Führungsstile – bleiben Sie geschmeidig!
Als Führungskraft sollten Sie also unterschiedliche Führungsstile beherrschen und flexibel anwenden. Bei einigen Mitarbeitern sollten sie recht bestimmend sein, bei anderen kooperativ, und wieder anderen Mitarbeitern sollten Sie am besten möglichst wenig ins Handwerk pfuschen.
Führungsstile orientieren sich zunächst am Reifegrad der Mitarbeiter. Sie sind darüber hinaus abhängig von der konkreten Situation: Denn ein Mitarbeiter kann durchaus einen hohen Reifegrad besitzen, wenn es um die Betreuung bestehender Kunden geht, und zugleich einen geringen Reifegrad bei der Neukundenakquise. Reifegrade von Mitarbeitern sind also immer an Ziele oder Aufgaben gekoppelt – und damit variieren auch die passenden Führungsstile.
Reifegrad von Mitarbeitern – oft unterschätzt
Und wie stellen Sie nun fest, welchen Reifegrad Ihre Mitarbeiter besitzen? Ein wertvolles Test-Tool, das sich an dem Modell von Hersey und Blanchard orientiert, habe ich hier zum Download für Sie vorbereitet. Dieser Test differenziert zwischen zwei verschiedenen Aspekten, nämlich einer Aufgabenreife und einer psychologischen Reife in Bezug auf konkrete Ziele. Beide Aspekte bewerten Sie anhand mehrerer Kriterien nach Punkten. Das Ergebnis zeigt Ihnen sofort, welche Art der Führung angemessen ist.
Meiner Erfahrung nach werden Mitarbeiter fast durchwegs unterschätzt – mit gravierenden Folgen: Führungskräfte wählen einen zu niedrigen Führungsstil. Sie übertragen kaum Verantwortung und überwachen ihre Mitarbeiter laufend – was für diese natürlich frustrierend ist. Dass Mitarbeitern zu viel zugetraut wird, wie eingangs in unserem Beispiel, ist eher die Ausnahme als die Regel.
Gute Führung – eine Frage des Stils
Effektive Führung soll Mitarbeiter selbstverständlich motivieren, anstatt sie zu demotivieren.
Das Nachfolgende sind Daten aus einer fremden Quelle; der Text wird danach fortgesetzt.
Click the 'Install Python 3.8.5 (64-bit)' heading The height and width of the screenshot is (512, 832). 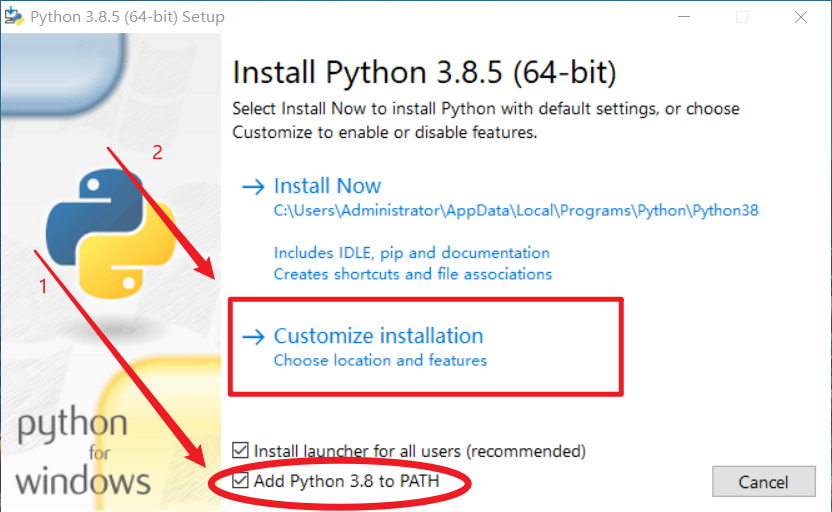coord(424,73)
Ihr Ziel sollte es daher sein, Führungsstile flexibel und passend zur jeweiligen Situation einzusetzen: Je nach Reifegrad des Mitarbeiters sollten Sie die Zügel bei verschiedenen Aufgaben lockern oder straffer ziehen. Auf diese Weise handeln sie motivierend, anstatt Ihr Team zu überfordern oder zu frustrieren.